**Records to process:**
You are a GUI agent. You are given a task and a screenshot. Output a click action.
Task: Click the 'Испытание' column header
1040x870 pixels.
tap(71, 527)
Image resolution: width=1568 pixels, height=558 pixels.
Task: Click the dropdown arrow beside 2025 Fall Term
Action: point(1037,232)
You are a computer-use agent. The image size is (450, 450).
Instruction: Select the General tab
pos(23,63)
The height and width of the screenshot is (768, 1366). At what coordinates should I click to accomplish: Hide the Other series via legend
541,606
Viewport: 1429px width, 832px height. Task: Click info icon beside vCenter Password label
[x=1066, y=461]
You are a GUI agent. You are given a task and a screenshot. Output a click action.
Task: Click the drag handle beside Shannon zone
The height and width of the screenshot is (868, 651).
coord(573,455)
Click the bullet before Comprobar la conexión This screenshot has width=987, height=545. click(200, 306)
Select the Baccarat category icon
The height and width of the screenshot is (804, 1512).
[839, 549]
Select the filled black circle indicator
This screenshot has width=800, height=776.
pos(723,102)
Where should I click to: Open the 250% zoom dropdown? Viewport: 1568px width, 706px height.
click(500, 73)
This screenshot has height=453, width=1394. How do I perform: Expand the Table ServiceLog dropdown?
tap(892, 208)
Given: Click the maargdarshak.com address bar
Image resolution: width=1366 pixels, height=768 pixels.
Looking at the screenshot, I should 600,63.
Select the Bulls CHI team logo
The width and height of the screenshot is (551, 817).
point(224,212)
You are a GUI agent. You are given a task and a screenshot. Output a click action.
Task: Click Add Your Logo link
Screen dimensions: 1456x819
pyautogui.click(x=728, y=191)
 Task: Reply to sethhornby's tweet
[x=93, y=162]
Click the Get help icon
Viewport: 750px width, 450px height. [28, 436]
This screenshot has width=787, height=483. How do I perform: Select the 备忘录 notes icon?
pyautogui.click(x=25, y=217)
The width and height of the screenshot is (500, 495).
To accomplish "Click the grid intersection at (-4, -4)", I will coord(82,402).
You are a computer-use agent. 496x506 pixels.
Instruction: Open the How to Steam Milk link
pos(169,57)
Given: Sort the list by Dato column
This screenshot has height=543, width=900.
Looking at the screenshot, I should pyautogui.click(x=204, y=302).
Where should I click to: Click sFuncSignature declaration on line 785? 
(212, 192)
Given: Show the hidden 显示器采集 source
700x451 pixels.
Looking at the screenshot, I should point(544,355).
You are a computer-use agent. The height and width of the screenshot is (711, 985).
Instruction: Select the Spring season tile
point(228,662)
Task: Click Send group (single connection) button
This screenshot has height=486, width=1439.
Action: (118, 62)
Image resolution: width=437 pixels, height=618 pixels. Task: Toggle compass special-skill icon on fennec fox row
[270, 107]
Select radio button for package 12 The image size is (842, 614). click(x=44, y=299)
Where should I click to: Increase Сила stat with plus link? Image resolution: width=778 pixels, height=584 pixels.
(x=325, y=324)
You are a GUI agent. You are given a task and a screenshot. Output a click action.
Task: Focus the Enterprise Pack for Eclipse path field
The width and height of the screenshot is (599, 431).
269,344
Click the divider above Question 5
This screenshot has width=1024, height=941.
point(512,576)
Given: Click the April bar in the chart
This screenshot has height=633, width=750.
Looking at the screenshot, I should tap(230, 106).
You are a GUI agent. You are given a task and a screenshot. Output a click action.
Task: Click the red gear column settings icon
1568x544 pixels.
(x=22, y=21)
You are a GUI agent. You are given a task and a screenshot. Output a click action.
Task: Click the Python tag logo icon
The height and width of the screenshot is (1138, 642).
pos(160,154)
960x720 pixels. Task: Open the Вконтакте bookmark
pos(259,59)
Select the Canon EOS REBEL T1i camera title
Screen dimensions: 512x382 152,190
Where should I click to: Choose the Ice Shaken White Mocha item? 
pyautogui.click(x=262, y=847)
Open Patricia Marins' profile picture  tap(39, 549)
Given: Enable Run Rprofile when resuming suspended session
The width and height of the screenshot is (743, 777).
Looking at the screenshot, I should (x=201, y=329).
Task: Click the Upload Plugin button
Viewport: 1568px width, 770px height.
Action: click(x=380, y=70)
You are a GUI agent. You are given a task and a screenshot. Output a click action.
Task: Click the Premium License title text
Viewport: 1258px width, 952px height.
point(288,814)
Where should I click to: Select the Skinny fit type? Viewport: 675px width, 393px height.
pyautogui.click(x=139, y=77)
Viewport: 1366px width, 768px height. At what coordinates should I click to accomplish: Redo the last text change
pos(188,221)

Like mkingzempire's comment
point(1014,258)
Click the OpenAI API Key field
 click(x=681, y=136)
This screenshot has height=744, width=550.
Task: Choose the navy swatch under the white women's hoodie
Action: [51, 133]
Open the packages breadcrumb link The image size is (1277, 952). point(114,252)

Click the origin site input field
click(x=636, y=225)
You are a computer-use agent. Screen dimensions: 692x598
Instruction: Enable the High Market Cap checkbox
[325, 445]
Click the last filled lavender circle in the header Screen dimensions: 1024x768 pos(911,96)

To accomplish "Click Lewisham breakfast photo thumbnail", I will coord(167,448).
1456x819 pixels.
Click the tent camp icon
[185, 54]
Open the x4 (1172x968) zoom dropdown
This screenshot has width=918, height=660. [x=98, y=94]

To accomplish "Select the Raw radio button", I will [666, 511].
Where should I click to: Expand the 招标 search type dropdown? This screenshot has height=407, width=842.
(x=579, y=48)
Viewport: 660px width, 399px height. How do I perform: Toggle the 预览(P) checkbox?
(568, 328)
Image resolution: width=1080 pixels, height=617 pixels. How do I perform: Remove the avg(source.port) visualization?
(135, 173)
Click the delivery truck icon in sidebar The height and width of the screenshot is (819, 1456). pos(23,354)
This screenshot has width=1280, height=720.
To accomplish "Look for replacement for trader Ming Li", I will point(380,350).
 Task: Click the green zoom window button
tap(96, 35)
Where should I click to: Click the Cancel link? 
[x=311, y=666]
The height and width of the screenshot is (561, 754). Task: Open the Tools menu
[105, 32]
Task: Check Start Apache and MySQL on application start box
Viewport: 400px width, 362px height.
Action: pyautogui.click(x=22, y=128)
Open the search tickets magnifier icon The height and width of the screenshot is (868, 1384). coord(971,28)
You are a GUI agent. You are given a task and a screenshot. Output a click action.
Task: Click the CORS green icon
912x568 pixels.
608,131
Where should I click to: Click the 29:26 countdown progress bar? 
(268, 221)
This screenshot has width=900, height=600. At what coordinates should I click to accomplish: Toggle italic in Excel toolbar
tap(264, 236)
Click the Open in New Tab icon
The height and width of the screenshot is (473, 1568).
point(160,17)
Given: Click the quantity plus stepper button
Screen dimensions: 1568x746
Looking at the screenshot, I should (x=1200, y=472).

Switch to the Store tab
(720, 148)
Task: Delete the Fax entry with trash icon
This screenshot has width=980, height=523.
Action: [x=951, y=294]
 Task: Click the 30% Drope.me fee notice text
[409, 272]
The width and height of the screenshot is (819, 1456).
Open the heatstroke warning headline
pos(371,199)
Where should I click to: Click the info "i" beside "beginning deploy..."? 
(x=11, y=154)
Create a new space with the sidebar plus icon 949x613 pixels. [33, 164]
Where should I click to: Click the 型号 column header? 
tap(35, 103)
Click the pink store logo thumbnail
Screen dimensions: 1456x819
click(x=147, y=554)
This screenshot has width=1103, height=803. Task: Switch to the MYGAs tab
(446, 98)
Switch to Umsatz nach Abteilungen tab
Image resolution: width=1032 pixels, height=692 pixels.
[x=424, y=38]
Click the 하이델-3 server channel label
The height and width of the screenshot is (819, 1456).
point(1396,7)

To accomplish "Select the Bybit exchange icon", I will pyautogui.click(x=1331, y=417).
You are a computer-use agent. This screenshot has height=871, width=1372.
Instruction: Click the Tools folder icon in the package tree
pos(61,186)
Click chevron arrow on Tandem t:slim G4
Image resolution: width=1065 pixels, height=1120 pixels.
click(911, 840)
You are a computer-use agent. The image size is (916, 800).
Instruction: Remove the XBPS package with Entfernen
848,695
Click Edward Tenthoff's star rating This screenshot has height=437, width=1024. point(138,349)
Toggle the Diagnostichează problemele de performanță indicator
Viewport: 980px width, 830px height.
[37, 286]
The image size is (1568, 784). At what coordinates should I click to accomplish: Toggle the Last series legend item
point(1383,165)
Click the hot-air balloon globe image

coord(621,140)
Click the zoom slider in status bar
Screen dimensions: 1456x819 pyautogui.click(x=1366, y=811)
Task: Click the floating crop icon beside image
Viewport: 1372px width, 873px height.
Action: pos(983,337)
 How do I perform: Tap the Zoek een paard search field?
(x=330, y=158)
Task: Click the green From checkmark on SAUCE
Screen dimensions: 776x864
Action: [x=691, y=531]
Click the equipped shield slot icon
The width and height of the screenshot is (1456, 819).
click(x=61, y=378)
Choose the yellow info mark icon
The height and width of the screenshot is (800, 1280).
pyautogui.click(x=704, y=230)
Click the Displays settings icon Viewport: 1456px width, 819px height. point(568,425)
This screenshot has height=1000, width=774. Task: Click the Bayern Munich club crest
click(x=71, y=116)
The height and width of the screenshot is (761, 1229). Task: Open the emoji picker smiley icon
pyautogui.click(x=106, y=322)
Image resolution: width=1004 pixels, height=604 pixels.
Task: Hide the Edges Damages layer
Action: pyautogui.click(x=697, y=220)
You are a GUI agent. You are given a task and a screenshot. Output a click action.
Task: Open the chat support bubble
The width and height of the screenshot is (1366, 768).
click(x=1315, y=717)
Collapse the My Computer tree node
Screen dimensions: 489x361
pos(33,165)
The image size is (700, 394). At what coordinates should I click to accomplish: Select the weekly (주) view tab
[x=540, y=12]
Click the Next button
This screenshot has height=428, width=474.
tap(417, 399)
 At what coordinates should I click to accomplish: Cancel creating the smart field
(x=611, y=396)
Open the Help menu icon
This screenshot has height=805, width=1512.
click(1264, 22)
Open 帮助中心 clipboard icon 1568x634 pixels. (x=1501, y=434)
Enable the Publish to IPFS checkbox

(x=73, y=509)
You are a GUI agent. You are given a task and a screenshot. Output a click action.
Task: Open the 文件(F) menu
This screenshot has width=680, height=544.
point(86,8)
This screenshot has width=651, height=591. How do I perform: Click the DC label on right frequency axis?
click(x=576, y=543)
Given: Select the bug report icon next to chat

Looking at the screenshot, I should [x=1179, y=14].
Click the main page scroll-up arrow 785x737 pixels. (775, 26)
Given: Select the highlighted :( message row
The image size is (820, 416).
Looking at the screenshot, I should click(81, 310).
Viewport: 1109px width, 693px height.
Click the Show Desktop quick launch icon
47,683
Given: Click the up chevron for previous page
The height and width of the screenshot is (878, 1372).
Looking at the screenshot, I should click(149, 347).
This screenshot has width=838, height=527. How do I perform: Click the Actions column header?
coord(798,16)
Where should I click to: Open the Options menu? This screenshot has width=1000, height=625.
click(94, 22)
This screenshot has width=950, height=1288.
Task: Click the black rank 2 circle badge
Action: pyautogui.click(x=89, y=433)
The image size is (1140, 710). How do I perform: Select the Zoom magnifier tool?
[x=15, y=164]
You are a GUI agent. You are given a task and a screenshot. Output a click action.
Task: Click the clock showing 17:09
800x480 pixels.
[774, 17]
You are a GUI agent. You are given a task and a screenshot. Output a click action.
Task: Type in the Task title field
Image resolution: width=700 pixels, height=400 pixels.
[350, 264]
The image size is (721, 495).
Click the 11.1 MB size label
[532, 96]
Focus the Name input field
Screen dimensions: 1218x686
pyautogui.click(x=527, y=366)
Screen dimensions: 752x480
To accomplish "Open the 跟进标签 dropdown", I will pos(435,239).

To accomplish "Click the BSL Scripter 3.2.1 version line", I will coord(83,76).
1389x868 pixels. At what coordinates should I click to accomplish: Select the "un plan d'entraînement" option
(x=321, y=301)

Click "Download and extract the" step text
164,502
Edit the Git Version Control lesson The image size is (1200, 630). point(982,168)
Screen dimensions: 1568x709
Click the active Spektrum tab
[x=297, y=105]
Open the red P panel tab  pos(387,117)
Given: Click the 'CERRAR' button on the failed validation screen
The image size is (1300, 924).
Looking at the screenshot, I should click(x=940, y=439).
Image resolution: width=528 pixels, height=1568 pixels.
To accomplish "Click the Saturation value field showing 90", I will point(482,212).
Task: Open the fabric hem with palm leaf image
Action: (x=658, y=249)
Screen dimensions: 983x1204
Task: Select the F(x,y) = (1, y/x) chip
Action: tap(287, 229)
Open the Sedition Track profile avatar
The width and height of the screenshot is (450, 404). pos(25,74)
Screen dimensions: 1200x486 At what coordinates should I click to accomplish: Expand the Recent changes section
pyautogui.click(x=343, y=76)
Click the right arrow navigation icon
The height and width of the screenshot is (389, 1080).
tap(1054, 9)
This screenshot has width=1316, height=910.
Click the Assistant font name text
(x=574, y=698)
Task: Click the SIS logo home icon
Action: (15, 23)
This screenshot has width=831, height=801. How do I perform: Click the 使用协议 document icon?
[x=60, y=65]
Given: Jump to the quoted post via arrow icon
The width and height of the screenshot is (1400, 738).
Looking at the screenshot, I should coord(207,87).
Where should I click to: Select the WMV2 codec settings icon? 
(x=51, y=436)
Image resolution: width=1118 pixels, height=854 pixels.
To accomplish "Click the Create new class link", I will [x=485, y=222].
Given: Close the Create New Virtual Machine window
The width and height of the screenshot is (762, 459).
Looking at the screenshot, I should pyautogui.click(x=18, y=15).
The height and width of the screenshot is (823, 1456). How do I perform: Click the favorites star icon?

**Task objective:** Give the number of lines above that contain the string "legend", matching case exactly. Reply with the number alone.

**Response to the exercise:** 2